*Work to be completed:* Count the lines in the data below that contain the word "dropdown". What is that number? Reply with the number alone.

** START Given records **

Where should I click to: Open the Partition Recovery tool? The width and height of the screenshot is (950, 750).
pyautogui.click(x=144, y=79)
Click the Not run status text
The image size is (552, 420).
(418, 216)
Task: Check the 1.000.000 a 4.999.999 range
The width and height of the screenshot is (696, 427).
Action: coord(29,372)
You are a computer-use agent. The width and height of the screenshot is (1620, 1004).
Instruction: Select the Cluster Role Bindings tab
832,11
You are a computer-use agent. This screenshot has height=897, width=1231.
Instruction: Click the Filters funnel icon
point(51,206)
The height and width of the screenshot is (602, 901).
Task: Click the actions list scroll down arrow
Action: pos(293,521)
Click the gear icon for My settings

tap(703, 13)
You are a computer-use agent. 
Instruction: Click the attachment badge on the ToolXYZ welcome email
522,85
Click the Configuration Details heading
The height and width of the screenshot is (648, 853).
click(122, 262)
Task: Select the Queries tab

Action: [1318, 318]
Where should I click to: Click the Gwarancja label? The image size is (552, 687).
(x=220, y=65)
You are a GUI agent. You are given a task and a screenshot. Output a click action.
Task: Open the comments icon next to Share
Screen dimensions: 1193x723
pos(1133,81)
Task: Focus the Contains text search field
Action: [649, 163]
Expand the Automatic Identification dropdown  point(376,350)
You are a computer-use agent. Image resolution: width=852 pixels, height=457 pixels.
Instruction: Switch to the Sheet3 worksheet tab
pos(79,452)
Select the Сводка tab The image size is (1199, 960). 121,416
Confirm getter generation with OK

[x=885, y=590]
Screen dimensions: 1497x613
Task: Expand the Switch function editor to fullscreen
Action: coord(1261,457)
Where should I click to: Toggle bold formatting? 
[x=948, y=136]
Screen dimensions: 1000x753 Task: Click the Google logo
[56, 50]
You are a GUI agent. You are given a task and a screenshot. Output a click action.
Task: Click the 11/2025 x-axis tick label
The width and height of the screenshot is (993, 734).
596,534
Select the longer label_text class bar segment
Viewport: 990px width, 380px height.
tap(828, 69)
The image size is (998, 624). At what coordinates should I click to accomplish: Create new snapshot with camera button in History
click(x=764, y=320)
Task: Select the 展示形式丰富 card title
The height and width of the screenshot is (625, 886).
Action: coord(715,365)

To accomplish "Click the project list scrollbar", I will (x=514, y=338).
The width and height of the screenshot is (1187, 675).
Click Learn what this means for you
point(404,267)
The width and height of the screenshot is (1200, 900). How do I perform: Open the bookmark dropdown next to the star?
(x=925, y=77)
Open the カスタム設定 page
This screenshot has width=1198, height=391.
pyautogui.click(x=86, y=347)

** END Given records **

*Response to this task:* 2